Founded in 1989 by Executive Director Robert Spiegel, Edison Wetlands Association (EWA) is New Jersey's leader in environmental restoration and conservation of natural resources. EWA works in several critical areas cleaning and restoring the longest river solely in New Jersey, the Raritan River; preserving Central New Jersey's remaining natural areas, including the Dismal Swamp Conservation Area (DSCA); and helping to empower communities throughout the nation that suffer negative impacts from environmental injustices and inequities.
Over the past 25 years, EWA has successfully developed innovative strategies that have led to the cleanups and restoration of challenging, high-profile sites such as the "Green Rabbits" former Chemical Insecticide Corporation Superfund Site in Edison: now a remediated Green Acres public park. EWA's Environmental Justice program directly empowers marginalized communities such as the Ramapough-Lenape Native Americans, who live on a Superfund site in Ringwood.
EWA also serves as a New Jersey conservation leader, successfully managing a range of innovative projects that preserve and restore open space. This includes "Brownfields-to-Greenfields" (B2G) projects in partnership with municipalities and green business leaders, which balance economic factors that lead to environmental redevelopments. Shannon Lisa manages EWA's Environmental Education program, "Hello, My Name is Nature," at EWA's Triple C Ranch and Nature Center.
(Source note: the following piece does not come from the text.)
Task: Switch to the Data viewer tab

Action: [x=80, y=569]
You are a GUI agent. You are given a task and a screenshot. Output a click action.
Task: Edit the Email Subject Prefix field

EWA's Re-Purpose New Jersey program continues to expand this economic-environmental initiative, partnering with municipalities to recycle and re-purpose clothing and other textiles, saving thousands of taxpayer dollars while greatly reducing waste in landfills.
HISTORY OF THE SUPERFUND
New Jersey leads the nation with the most Superfund and hazardous waste sites - with 114 Federal Superfund sites, and an estimated 25,000 hazardous waste sites. With a long history as an industrial center, New Jersey continues to pay the price of its industrial past. That unfortunate legacy makes an even greater impact because of how densely populated New Jersey is.
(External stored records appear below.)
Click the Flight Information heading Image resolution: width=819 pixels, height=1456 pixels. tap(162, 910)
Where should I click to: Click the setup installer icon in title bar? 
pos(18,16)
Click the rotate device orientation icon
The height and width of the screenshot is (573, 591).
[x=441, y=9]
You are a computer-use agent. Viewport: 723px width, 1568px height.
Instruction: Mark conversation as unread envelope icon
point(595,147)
Following the Love Canal incidents of the 1970s, America realized that there were thousands of other communities also built on unknown toxins. The "Superfund," or the Comprehensive Environmental Response, Compensation and Liability Act (CERCLA) was enacted by Congress on December 11, 1980. This law created a tax on the chemical and petroleum industries and provided broad federal authority to respond directly to releases of hazardous substances that could endanger public health or the environment.
As the sheer magnitude of the nation's hazardous waste problem became apparent, states, counties, and local communities found they lacked the ability to address the great complexity, size, and costs of hazardous waste remediation. The Federal Superfund program was the answer.
After many successes - and with over 53 million Americans living within 3 miles of a Superfund site - the unthinkable happened. The Superfund was allowed to expire. With hundreds of Superfund sites on hold and the remaining contaminated and dangerous, EWA Executive Director Robert Spiegel testified before the US Senate on the importance of re-authorizing the Superfund. EWA continues to work to help keep the Superfund active.